A PoP is an artificial demarcation point or interface point between communicating entities. EdgePresence owns and operates PoPs that provide space, power, bandwidth and interconnection on a leased basis either in multi-tenant or in single-tenant build-to-suit facilities.
The company places its PoPs, called EdgePods, at telecommunications tower sites to take advantage of such sites’ available electrical power and fiber-optic cable route connections. These locations place the PoPs closer to EdgePresence customers. According to Recker, the customers for the PoPs are the same as what he calls standard customers that would otherwise use a brick-and-mortar data center.
“A customer is someone who goes inside data centers for power, cooling and network redundancy or for connectivity and fast connections, transport and low latency,” Recker said. “These include cloud providers and retail customers, anywhere from local banks to credit unions — anyone who needs quick access, low latency and a presence in that region.”
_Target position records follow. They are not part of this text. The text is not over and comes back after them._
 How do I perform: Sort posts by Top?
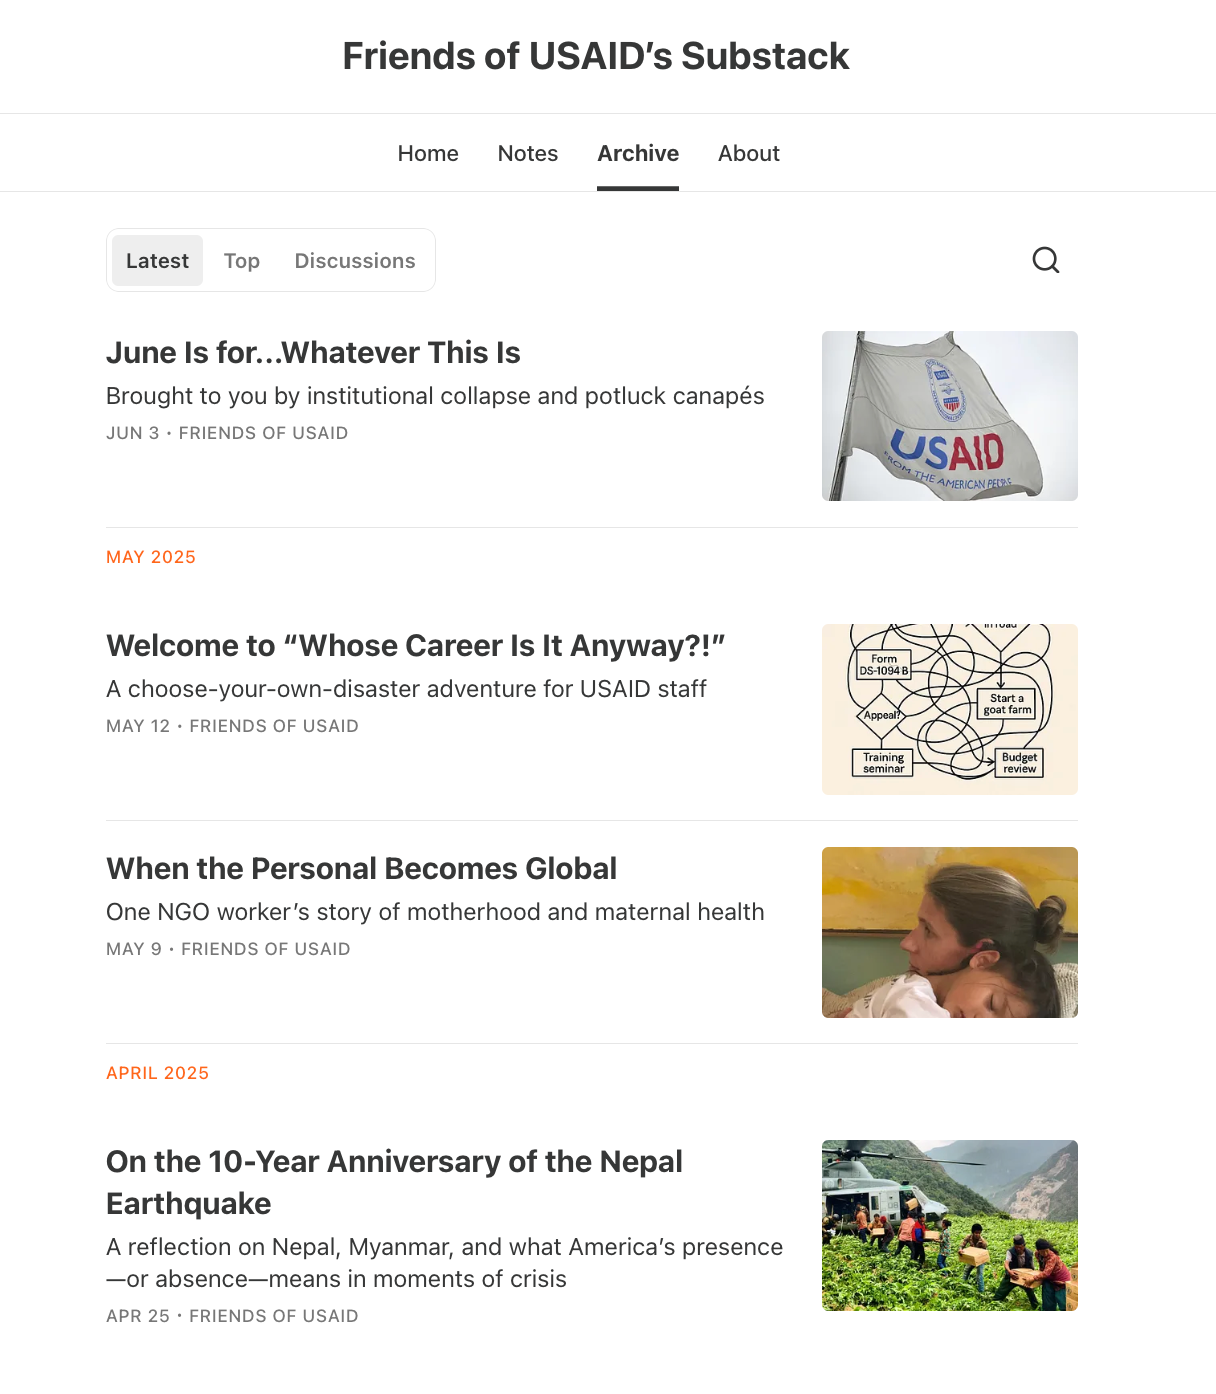[242, 260]
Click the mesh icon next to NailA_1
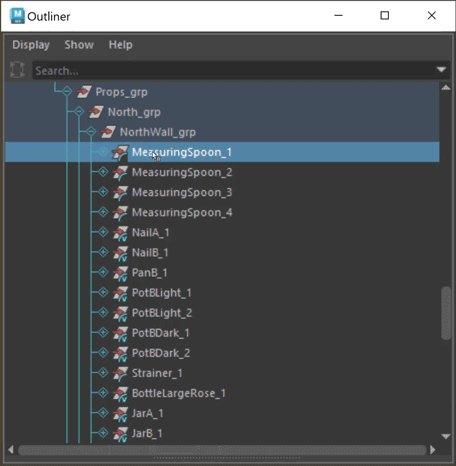Screen dimensions: 456x466 pyautogui.click(x=120, y=233)
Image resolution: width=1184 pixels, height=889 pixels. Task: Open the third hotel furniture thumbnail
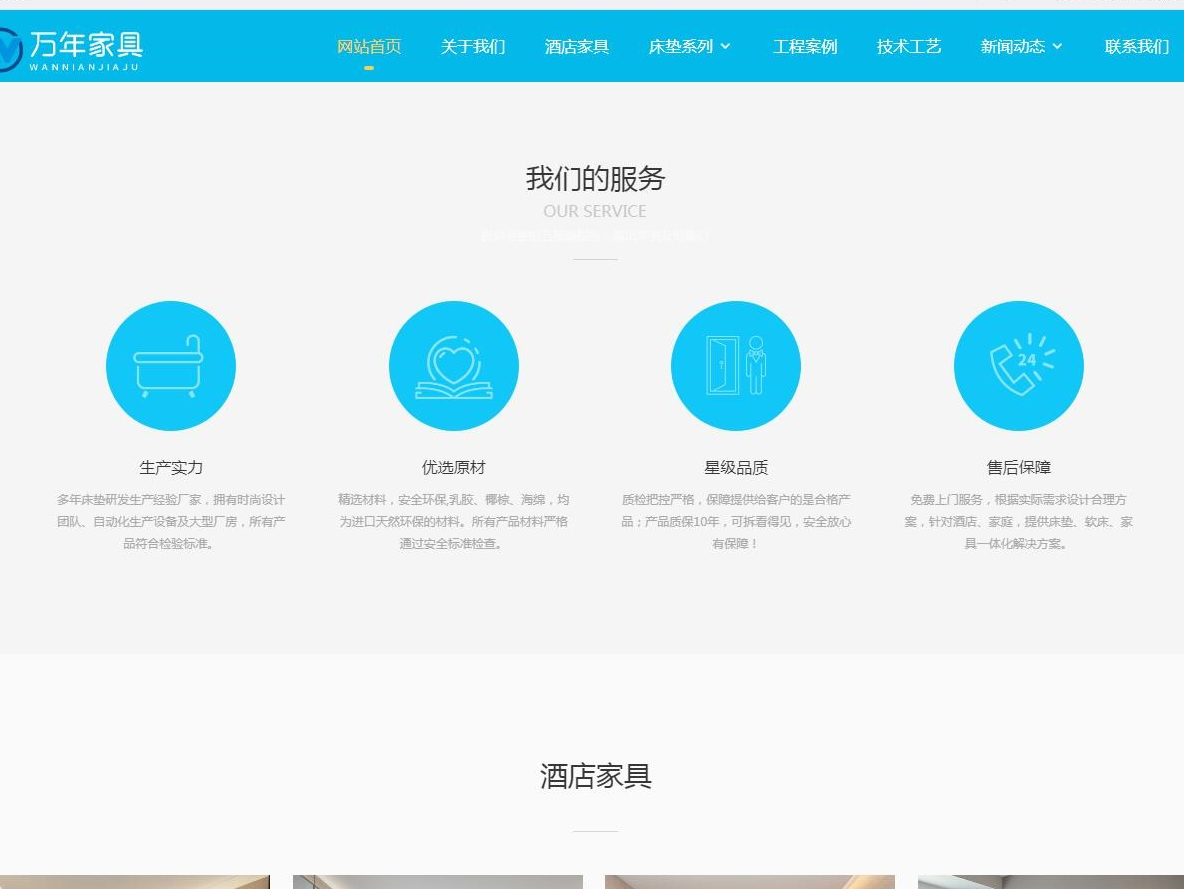click(750, 882)
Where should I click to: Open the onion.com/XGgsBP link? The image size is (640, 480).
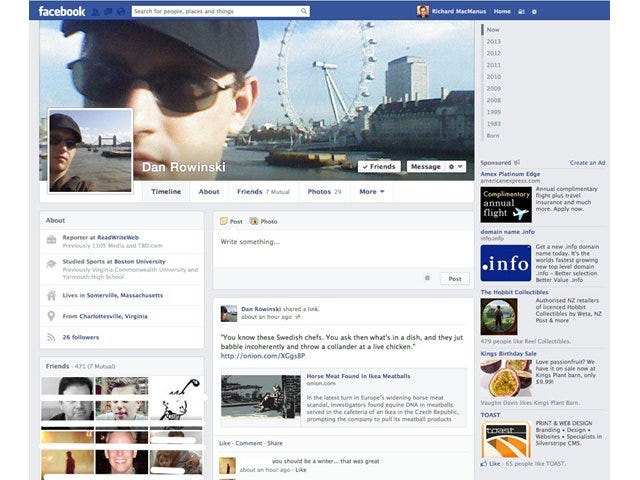262,356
Recker said that EdgePresence announced its project at last year’s Connectivity Expo. Since then, a tower company has agreed to make space available for PoP placement at relevant antenna sites. He said that EdgePresence has enclosures for the EdgePod PoPs, which he calls micro data centers, in production. “We have four built,” he said. “Two more are being deployed in the next two weeks.”
EdgePresence has completed its proof of concept, Recker said, and it is ready to launch in 20 markets by December. “We have customers that are installed and billing,” he said. “We have the product deployed and working in Jacksonville, Florida. We have customers and potential customers on a national scale.”
The company is deploying with tower operators now so its micro data centers will already be installed at tower sites when mobile operators need them for edge computing associated with 5G wireless communications.
“We are trying to get the product out there, but we have to have revenue on the product now, because it could take two to three years before true edge requirements develop,” Recker said. “We are at Connectivity Expo this year for the same reason we were here last year: We are looking for partners to deploy a greater number of edge micro data centers. Tower partners are talking with people about the edge, because that is where the mobile operators are. Everyone is rushing to get there, but no one has a plan. We want to get boxes out there for customers who are deployed right now.”